The number of channels of the initial feature map of the reference picture is adjusted to 256 by adopting 1*1 convolution, and the initial feature map sequence of the reference picture is developed, wherein each element in the sequence is a 256-dimensional vector and corresponds to all channel dimension information of a point on the initial feature map of the reference picture;
Step 1-3: inputting an initial feature map sequence of the picture to be detected and an initial feature map sequence of the reference picture at the same time into an upper cross attention module for feature fusion and enhancement, wherein the output sequence of the upper cross attention module is the feature map of the picture to be detected and has the same shape as the initial feature map of the picture to be detected;
inputting an initial feature map sequence of a picture to be detected and an initial feature map sequence of a reference picture into a lower cross attention module at the same time for feature fusion and enhancement, wherein the output sequence of the lower cross attention module is a feature map of the reference picture, and the shape of the output sequence is the same as that of the initial feature map of the reference picture;
The upper cross attention module and the lower cross attention module have the same structure;
Step 1-4: inputting the picture feature map to be detected into an RPN network to generate a target candidate region p 1,p2,…,pn, extracting the features of all target candidate regions by using an ROI alignment algorithm, and sending the features to a detection head to perform fine adjustment on candidate region frames, wherein the representation is as follows:
wherein bbox i denotes the i-th target candidate region feature, Representing a network of head-of-detection regressors,Representing ROI align operation, F t being a picture feature map to be detected, i=1, …, n;
In addition to the adjustment of the candidate region frames, the classification needs to be separated for all frames, unlike the general object detection, the model finally actually only performs one classification, because one detection only detects all objects in the picture which are consistent with the reference picture classification, and the rest are all used as background classifications.

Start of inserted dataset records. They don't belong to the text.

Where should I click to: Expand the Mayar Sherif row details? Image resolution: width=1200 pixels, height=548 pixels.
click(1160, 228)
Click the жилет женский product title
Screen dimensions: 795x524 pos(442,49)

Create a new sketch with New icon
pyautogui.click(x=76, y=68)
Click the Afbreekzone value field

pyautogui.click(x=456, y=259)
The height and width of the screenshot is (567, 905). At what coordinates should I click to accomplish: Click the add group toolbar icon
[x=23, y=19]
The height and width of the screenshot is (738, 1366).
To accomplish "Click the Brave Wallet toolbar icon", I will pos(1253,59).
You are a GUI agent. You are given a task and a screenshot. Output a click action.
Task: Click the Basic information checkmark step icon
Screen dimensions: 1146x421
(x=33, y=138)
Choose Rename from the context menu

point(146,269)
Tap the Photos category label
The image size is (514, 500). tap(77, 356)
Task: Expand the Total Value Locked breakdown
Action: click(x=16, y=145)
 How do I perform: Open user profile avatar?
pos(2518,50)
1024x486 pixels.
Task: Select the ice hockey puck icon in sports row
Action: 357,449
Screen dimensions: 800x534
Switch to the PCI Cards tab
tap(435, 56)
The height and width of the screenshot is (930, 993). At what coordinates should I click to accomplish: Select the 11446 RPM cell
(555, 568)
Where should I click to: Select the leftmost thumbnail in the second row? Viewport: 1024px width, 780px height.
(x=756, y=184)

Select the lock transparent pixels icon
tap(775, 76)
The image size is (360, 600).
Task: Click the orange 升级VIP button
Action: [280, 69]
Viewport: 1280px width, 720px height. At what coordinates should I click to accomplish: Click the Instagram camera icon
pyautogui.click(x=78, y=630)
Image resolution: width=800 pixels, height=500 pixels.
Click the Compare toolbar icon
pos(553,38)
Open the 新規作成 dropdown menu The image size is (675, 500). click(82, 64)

Considering that the classification task depends on the characteristics of the reference picture, performing global pooling operation on the reference picture characteristic picture and the target candidate region characteristic at the same time, merging two characteristic vectors obtained by the global pooling operation, and sending the two characteristic vectors into a classifier to obtain a classification result:
Wherein GAP (.) represents a global pooling operation, concat (.) represents a merging operation, Representing a classifier, wherein P (bbox i) represents a class probability distribution prediction result of each target frame;
Step 1-5: the Cross-attention module is the core module of the present model, and is constructed based on a transducer, namely the Cross-Attention Transformer (CAT) module in fig. 1, and one layer of the Cross-attention module is composed of two parallel transducers. The attention mechanism of the transducer is very suitable for learning the relation among sequence elements and has very good long-distance modeling capability, and the core operation can be expressed as
Where Q, K, V denote the input sequence, and their elements all have the same dimension d k. One major difference between the Transformer and the general Attention mechanism is that it uses a Multi-Head Attention mechanism, i.e. the inputs are mapped into different subspaces, then the Attention operations are performed separately, and finally all the results are combined and output, i.e.
MultiHead(Q,K,V)=Concat(head1,head1,…,headM)WO
headi=Attention(QWi Q,KWi K,VWi V)
Wherein the method comprises the steps ofAre all matrixes for calculating the values of Q, K and V in different subspaces,For the projection matrix, M is the number of attention heads. In this model m=8 is taken, D m =256. After multi-head attention operation, the output is sent into an FFN module formed by two fully connected layers to obtain the final result
FFN(x)=max(0,xW1+b1)W2+b2
There is a ReLU activation function between the two layers to achieve the effect of nonlinearity.
The above is the basic operation of the generic cross-attention module, in one layer of the cross-attention module on the present model, if providedRepresenting an initial feature map sequence of the picture to be detected and an initial feature map sequence of the reference picture respectively, wherein N t and N q are lengths of the initial feature map sequence of the picture to be detected and the initial feature map sequence of the reference picture respectively, and let Q=x t,K=V=Xq, and then performing multi-head attention operation, namely
Yt=Norm(X′t+FFN(X′t))
X′t=Norm(Xt+Pt+MultiHead(Xt+Pt,Xt+Pt,Xq))
Wherein the method comprises the steps ofFor spatial position coding of sequence X t, using sine function calculation, norm represents layer normalization operation, so that the trained gradient is more stable, and Y t represents output results corresponding to the picture features to be detected. Let q=x q,K=V=Xt and do the same for the lower cross-attention module to obtain Y q, which then corresponds to the output of the reference picture initial feature map sequence. All the operations described above are one layer of the cross-attention module, and in practice N identical layers will be superimposed to achieve further enhancement of both features. The Y t and Y q output after the N layers are feature sequences fused and enhanced by a cross-attention mechanism, and the feature sequences are reformed into the shape of a feature graph and then used for subsequent target detection regression and classification tasks.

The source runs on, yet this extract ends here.